START Given data

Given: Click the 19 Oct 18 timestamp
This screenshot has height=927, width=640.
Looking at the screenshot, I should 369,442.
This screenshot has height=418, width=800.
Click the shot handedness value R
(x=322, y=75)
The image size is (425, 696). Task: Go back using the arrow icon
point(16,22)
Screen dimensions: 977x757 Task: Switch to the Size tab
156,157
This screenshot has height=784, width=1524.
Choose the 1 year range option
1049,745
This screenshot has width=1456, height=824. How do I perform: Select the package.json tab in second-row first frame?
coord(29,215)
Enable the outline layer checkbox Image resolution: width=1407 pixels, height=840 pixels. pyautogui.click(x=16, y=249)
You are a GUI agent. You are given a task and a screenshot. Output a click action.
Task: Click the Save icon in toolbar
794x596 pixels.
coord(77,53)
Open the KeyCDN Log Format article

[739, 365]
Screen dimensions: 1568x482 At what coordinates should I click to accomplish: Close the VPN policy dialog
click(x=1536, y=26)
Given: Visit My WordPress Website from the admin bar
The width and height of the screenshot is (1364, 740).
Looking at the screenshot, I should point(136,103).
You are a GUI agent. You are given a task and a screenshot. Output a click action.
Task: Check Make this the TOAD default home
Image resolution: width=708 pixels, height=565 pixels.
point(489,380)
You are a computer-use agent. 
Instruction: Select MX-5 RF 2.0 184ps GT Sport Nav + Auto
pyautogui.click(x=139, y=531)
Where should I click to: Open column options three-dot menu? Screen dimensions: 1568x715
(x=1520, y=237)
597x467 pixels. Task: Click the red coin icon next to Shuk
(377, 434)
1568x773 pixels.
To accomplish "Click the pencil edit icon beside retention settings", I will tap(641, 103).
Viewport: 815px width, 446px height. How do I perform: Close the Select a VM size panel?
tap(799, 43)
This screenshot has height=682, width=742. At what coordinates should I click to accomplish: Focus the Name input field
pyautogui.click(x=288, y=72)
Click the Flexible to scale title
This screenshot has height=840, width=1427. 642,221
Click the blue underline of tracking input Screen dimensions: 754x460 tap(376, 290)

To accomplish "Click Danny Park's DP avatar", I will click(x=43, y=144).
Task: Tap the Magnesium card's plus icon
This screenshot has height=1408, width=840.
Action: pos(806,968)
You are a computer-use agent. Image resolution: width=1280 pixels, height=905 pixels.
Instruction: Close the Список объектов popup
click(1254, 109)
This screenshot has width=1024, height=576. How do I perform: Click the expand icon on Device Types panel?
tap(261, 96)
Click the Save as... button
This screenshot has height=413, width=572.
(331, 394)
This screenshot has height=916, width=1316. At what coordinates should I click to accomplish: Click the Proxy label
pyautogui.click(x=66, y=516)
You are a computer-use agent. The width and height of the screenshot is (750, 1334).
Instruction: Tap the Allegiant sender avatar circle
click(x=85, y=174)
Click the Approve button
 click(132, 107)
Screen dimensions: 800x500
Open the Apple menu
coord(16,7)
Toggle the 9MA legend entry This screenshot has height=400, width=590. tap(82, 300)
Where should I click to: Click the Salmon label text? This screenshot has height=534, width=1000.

END Given data

* What you have to do *
The answer should be a single number: how many lines of the entries hold "Save".

* Response area *
2